* WHAT YOU NEED TO DO
Copy out the material below with every "click action" replaced by "mouse click" and nothing else changed.
____ EXERCISE MATERIALS
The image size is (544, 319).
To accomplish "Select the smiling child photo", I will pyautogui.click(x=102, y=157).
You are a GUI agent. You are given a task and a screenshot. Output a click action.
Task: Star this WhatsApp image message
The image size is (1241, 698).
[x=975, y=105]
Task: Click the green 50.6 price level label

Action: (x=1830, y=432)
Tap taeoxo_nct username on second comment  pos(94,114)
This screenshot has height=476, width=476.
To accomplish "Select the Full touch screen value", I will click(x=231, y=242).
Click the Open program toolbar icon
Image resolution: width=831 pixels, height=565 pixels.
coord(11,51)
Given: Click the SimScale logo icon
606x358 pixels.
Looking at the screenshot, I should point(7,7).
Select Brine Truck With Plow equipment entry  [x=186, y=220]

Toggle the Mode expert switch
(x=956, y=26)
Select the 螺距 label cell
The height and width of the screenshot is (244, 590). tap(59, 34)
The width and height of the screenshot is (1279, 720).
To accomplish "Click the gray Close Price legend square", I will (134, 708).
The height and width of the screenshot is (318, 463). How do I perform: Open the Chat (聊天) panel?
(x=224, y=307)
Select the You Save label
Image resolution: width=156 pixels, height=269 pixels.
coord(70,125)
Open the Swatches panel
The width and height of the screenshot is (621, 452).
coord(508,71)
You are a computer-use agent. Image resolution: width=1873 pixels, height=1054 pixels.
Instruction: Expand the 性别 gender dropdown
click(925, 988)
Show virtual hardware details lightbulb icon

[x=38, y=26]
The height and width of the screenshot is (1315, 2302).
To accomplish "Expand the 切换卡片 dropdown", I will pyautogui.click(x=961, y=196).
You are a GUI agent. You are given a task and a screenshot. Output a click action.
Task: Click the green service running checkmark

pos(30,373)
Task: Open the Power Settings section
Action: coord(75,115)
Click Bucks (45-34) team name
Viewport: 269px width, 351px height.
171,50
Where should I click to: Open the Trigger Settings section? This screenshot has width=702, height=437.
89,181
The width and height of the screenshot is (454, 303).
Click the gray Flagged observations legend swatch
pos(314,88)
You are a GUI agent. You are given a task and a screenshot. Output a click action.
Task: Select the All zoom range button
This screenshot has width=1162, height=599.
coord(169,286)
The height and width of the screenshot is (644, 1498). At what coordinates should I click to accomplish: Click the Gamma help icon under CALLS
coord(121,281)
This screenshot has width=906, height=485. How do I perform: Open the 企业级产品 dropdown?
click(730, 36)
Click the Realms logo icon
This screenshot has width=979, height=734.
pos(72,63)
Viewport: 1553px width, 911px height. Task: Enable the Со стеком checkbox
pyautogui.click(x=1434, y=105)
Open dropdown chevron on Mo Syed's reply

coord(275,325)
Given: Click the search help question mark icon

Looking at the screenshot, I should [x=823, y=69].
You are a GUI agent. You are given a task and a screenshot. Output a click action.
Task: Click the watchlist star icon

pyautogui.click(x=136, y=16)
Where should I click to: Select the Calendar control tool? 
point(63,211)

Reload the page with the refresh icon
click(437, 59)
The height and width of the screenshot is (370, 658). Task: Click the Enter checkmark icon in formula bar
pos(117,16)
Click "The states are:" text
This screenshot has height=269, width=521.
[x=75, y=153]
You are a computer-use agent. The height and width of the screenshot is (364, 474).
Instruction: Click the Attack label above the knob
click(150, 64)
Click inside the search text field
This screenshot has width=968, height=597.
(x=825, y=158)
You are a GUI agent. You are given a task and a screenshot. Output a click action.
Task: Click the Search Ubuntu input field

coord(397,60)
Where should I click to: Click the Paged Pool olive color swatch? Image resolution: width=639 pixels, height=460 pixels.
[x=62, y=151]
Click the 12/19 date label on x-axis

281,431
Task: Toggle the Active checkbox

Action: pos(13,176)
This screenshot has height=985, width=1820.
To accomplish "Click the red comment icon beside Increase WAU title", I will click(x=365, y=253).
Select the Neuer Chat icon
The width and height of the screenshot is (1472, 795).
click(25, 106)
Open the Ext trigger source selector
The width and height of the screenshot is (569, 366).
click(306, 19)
________
* SOLVED EXERCISE
The image size is (544, 319).
To accomplish "Select the smiling child photo", I will pyautogui.click(x=102, y=157).
You are a GUI agent. You are given a task and a screenshot. Output a mouse click.
Task: Star this WhatsApp image message
The image size is (1241, 698).
[x=975, y=105]
Task: Click the green 50.6 price level label

Action: (x=1830, y=432)
Tap taeoxo_nct username on second comment  pos(94,114)
This screenshot has height=476, width=476.
To accomplish "Select the Full touch screen value", I will click(x=231, y=242).
Click the Open program toolbar icon
Image resolution: width=831 pixels, height=565 pixels.
coord(11,51)
Given: Click the SimScale logo icon
606x358 pixels.
Looking at the screenshot, I should point(7,7).
Select Brine Truck With Plow equipment entry  [x=186, y=220]

Toggle the Mode expert switch
(x=956, y=26)
Select the 螺距 label cell
The height and width of the screenshot is (244, 590). tap(59, 34)
The width and height of the screenshot is (1279, 720).
To accomplish "Click the gray Close Price legend square", I will (134, 708).
The height and width of the screenshot is (318, 463). How do I perform: Open the Chat (聊天) panel?
(x=224, y=307)
Select the You Save label
Image resolution: width=156 pixels, height=269 pixels.
coord(70,125)
Open the Swatches panel
The width and height of the screenshot is (621, 452).
coord(508,71)
You are a computer-use agent. Image resolution: width=1873 pixels, height=1054 pixels.
Instruction: Expand the 性别 gender dropdown
click(925, 988)
Show virtual hardware details lightbulb icon

[x=38, y=26]
The height and width of the screenshot is (1315, 2302).
To accomplish "Expand the 切换卡片 dropdown", I will pyautogui.click(x=961, y=196).
You are a GUI agent. You are given a task and a screenshot. Output a mouse click.
Task: Click the green service running checkmark

pos(30,373)
Task: Open the Power Settings section
Action: coord(75,115)
Click Bucks (45-34) team name
Viewport: 269px width, 351px height.
171,50
Where should I click to: Open the Trigger Settings section? This screenshot has width=702, height=437.
89,181
The width and height of the screenshot is (454, 303).
Click the gray Flagged observations legend swatch
pos(314,88)
You are a GUI agent. You are given a task and a screenshot. Output a mouse click.
Task: Select the All zoom range button
This screenshot has width=1162, height=599.
coord(169,286)
The height and width of the screenshot is (644, 1498). At what coordinates should I click to accomplish: Click the Gamma help icon under CALLS
coord(121,281)
This screenshot has width=906, height=485. How do I perform: Open the 企业级产品 dropdown?
click(730, 36)
Click the Realms logo icon
This screenshot has width=979, height=734.
pos(72,63)
Viewport: 1553px width, 911px height. Task: Enable the Со стеком checkbox
pyautogui.click(x=1434, y=105)
Open dropdown chevron on Mo Syed's reply

coord(275,325)
Given: Click the search help question mark icon

Looking at the screenshot, I should [x=823, y=69].
You are a GUI agent. You are given a task and a screenshot. Output a mouse click.
Task: Click the watchlist star icon

pyautogui.click(x=136, y=16)
Where should I click to: Select the Calendar control tool? 
point(63,211)

Reload the page with the refresh icon
click(437, 59)
The height and width of the screenshot is (370, 658). Task: Click the Enter checkmark icon in formula bar
pos(117,16)
Click "The states are:" text
This screenshot has height=269, width=521.
[x=75, y=153]
You are a computer-use agent. The height and width of the screenshot is (364, 474).
Instruction: Click the Attack label above the knob
click(150, 64)
Click inside the search text field
This screenshot has width=968, height=597.
(x=825, y=158)
You are a GUI agent. You are given a task and a screenshot. Output a mouse click.
Task: Click the Search Ubuntu input field

coord(397,60)
Where should I click to: Click the Paged Pool olive color swatch? Image resolution: width=639 pixels, height=460 pixels.
[x=62, y=151]
Click the 12/19 date label on x-axis

281,431
Task: Toggle the Active checkbox

Action: pos(13,176)
This screenshot has height=985, width=1820.
To accomplish "Click the red comment icon beside Increase WAU title", I will click(x=365, y=253).
Select the Neuer Chat icon
The width and height of the screenshot is (1472, 795).
click(25, 106)
Open the Ext trigger source selector
The width and height of the screenshot is (569, 366).
click(306, 19)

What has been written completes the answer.